説明

高強度チタン合金部材およびその製造方法

【課題】汎用性の高いα−β型チタン合金に窒素を適用して部材全体に亘って高強度化した高強度チタン合金材料を提供する。
【解決手段】焼結体の原材料となる焼結チタン合金原材料を準備する工程と、窒化処理により焼結チタン合金原材料の表層に窒素化合物層および/または窒素固溶層を形成して窒素含有焼結チタン合金原材料とする窒化工程と、焼結チタン合金原材料と窒素含有焼結チタン合金原材料とを混合して窒素含有チタン合金混合焼結チタン合金原材料とする混合工程と、窒素含有チタン合金混合焼結チタン合金原材料における原材料同士を接合すると共に前記窒素含有焼結チタン合金原材料の窒素化合物層または/および窒素固溶層に含まれる窒素を、焼結後のチタン合金部材の内部全体に亘って固溶した状態で均一に分散させる焼結工程とを備える。

━━━━━━━━━━

• [指示]:
[1] 上のチタン合金部材の説明をもとに、次の問いに答えること。
(a) 窒素を適用する対象として挙げられている合金は何か。
(b) 窒化処理によって焼結チタン合金原材料の表層に形成される層は何か。
(c) 混合工程で混ぜ合わせる二つの原材料は何か。
[2] チタン合金部材の説明の「高強度チタン合金部材およびその製造方法」から「散させる焼結工程とを備える。」までを、「汎用性」を「適用範囲」に置き換えて書き写すこと。
ここから先の行は、別の出典から採ったものである。

━━━━━━━━━━

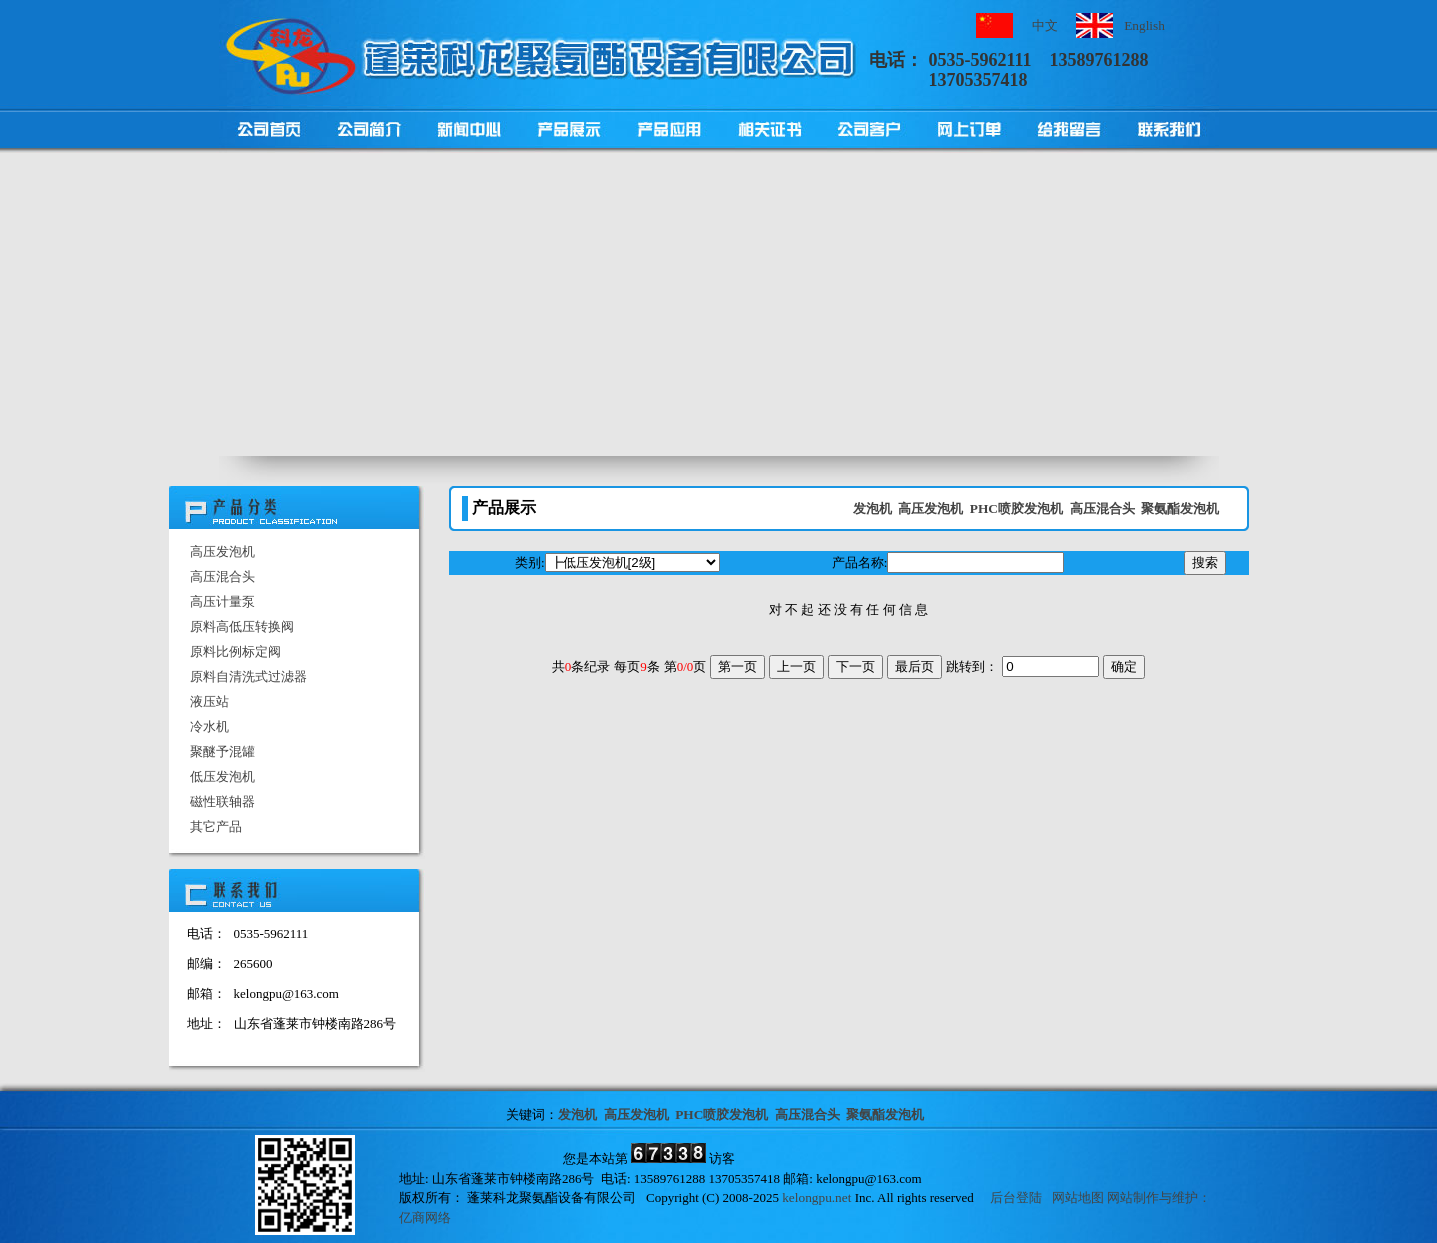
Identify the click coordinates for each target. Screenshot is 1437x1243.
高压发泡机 (222, 551)
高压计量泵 (222, 601)
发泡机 (872, 508)
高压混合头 (222, 576)
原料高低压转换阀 (242, 626)
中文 (1045, 25)
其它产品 (216, 826)
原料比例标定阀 (235, 651)
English (1144, 25)
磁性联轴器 (222, 801)
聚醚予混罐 (222, 751)
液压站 (209, 701)
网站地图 (1078, 1197)
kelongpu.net (816, 1197)
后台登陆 (1016, 1197)
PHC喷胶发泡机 (1016, 508)
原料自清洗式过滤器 (248, 676)
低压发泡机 (222, 776)
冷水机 (209, 726)
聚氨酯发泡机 (1180, 508)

━━━━━━━━━━

• [解答一覧]:
[1]
(a) 汎用性の高いα−β型チタン合金
(b) 窒素化合物層および/または窒素固溶層
(c) 焼結チタン合金原材料と窒素含有焼結チタン合金原材料

[2]
高強度チタン合金部材およびその製造方法

【課題】適用範囲の高いα−β型チタン合金に窒素を適用して部材全体に亘って高強度化した高強度チタン合金材料を提供する。
【解決手段】焼結体の原材料となる焼結チタン合金原材料を準備する工程と、窒化処理により焼結チタン合金原材料の表層に窒素化合物層および/または窒素固溶層を形成して窒素含有焼結チタン合金原材料とする窒化工程と、焼結チタン合金原材料と窒素含有焼結チタン合金原材料とを混合して窒素含有チタン合金混合焼結チタン合金原材料とする混合工程と、窒素含有チタン合金混合焼結チタン合金原材料における原材料同士を接合すると共に前記窒素含有焼結チタン合金原材料の窒素化合物層または/および窒素固溶層に含まれる窒素を、焼結後のチタン合金部材の内部全体に亘って固溶した状態で均一に分散させる焼結工程とを備える。